Everyone has watched a movie or television show where the “bad guy” gets arrested. You’ve also heard a defence lawyer tell them in the next scene: “Don’t say anything!”

Even though our clients know this (because they’ve watched said movie, and because they’ve heard me say it to them at least 3 times during their phone call from the police station), too many still give statements to the police.

There are no shortage of reasons for this – from the stress and uncertainty of the situation; to the desire to get out of the situation as fast as possible. However, in the hopes of stopping you from being your own worst enemy if you ever find yourself arrested, here are my top 3 reasons for not giving a statement to police:

1. The police have a way of making you feel comfortable – maybe they are even being kind to you. They understand your situation and “just want to hear your side of the story”.

That kindness may very well be genuine – but the reality is, it doesn’t stop them from writing down or recording every word you say. Whether you are in front of the video camera, or being transported in the cruiser, police officers are trained to take notes of everything.

While some statements you say to police may be excluded later by a court, why take the chance? You never know what piece of information the police don’t have yet, that you’ve just given them. 

2. Once the decision to charge you has been made, there are very few things you could say that will actually make the charges “go away” that day.
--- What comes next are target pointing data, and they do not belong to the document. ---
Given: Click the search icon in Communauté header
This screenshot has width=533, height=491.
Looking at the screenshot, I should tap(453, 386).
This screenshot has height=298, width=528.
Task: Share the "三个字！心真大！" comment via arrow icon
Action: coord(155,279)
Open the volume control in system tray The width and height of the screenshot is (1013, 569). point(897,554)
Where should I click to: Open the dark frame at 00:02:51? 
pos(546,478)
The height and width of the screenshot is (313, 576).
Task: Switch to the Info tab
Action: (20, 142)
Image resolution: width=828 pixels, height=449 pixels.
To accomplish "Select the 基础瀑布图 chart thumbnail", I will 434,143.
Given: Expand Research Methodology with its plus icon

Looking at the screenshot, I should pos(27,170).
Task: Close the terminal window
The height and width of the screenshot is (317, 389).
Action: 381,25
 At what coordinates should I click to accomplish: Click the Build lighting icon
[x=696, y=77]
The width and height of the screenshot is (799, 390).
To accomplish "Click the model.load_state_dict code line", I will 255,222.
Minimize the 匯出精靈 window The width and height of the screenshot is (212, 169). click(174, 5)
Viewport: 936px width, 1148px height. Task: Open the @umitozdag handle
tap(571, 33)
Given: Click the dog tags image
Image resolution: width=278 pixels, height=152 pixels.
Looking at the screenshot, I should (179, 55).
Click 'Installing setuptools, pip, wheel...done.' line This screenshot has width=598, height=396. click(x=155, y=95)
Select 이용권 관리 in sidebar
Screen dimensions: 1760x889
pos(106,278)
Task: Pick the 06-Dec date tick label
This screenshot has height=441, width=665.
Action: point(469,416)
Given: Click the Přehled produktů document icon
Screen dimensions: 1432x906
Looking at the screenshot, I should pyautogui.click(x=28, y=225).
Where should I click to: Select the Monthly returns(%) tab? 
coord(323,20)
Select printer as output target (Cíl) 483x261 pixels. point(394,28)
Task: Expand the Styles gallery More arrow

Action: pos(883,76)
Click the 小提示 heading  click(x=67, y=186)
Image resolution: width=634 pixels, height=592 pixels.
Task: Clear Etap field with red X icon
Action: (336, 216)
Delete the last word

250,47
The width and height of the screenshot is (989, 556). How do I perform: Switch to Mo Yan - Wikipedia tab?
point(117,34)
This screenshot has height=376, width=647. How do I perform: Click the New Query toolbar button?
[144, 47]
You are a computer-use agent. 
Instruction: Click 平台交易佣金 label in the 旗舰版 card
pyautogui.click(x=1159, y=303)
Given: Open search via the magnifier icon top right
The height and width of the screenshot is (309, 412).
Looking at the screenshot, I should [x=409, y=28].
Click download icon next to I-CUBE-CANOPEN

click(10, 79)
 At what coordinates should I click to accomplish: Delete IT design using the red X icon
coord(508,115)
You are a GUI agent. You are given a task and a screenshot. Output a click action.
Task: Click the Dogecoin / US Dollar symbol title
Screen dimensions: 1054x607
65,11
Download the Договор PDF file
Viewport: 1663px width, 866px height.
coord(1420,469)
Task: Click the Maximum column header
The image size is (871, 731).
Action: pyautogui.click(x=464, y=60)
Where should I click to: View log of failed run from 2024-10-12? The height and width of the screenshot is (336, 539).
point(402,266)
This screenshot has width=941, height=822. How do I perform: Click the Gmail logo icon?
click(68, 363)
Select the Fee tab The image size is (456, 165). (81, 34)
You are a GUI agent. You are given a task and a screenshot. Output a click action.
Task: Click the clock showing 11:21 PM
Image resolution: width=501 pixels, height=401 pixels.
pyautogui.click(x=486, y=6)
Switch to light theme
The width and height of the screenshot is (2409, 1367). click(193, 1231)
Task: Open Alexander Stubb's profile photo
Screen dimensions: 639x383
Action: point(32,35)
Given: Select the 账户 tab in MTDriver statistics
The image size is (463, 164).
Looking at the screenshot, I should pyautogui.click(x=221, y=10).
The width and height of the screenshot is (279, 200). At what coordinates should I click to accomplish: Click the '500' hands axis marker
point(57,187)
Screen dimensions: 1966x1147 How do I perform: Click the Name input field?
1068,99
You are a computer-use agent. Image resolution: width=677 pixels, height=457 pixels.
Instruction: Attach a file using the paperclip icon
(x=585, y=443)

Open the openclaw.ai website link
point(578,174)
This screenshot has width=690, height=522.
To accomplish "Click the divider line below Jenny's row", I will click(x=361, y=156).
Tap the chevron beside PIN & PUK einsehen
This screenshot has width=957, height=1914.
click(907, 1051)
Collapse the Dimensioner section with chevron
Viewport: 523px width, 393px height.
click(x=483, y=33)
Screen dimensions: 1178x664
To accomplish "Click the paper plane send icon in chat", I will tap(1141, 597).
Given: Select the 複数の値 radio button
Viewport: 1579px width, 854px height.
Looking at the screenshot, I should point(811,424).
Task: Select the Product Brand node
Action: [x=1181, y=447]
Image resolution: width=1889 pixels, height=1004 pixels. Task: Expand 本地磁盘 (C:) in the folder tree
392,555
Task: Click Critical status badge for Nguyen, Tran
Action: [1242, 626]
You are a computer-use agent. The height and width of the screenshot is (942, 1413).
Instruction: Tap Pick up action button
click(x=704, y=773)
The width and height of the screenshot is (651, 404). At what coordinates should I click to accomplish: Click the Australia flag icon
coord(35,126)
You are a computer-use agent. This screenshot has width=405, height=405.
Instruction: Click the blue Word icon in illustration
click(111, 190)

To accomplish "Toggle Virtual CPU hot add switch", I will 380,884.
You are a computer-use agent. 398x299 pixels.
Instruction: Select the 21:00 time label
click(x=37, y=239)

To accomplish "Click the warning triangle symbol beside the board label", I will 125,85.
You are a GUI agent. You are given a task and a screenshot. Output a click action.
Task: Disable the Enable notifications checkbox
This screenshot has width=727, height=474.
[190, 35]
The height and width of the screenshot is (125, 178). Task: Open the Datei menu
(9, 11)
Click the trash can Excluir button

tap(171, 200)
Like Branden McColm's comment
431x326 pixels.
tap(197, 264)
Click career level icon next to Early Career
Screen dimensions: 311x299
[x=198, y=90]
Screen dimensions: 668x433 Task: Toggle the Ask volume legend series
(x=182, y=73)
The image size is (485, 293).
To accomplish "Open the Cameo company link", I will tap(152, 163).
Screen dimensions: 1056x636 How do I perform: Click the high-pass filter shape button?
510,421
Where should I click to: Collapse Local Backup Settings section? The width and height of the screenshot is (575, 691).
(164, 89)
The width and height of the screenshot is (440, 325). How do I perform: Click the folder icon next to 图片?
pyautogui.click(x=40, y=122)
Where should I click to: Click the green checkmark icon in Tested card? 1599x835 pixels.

This is especially true in domestic situations, as police have what is often referred to as a “mandatory charge policy”.

This means that there is likely nothing that you can say that will help the situation – in fact, you will likely make it worse for yourself.

The best thing to do is listen to your lawyer, not say anything to the police, and wait for the court proceedings for your chance to explain (or not – as is also your right).

3. No matter how you try to explain yourself, words can get twisted around. An accused who may very well be innocent in law may hurt their chances of success at trial if there is anything said to police that can be used against you. “I grabbed my husband’s arm”, for example, may be turned into an assault charge, even though the accused meant that she grabbed her husband’s arm so that he didn’t hit the wall he was about to walk into.

4. My best reason for staying silent is that it is your Charter-protected right. The drafters of the Charter (not to mention your lawyer, the police, the Crown and the Judge) all know that the burden is on the state (and by extension, the police) to prove your guilt. This means you are not required to prove your innocence. So why do their work for them?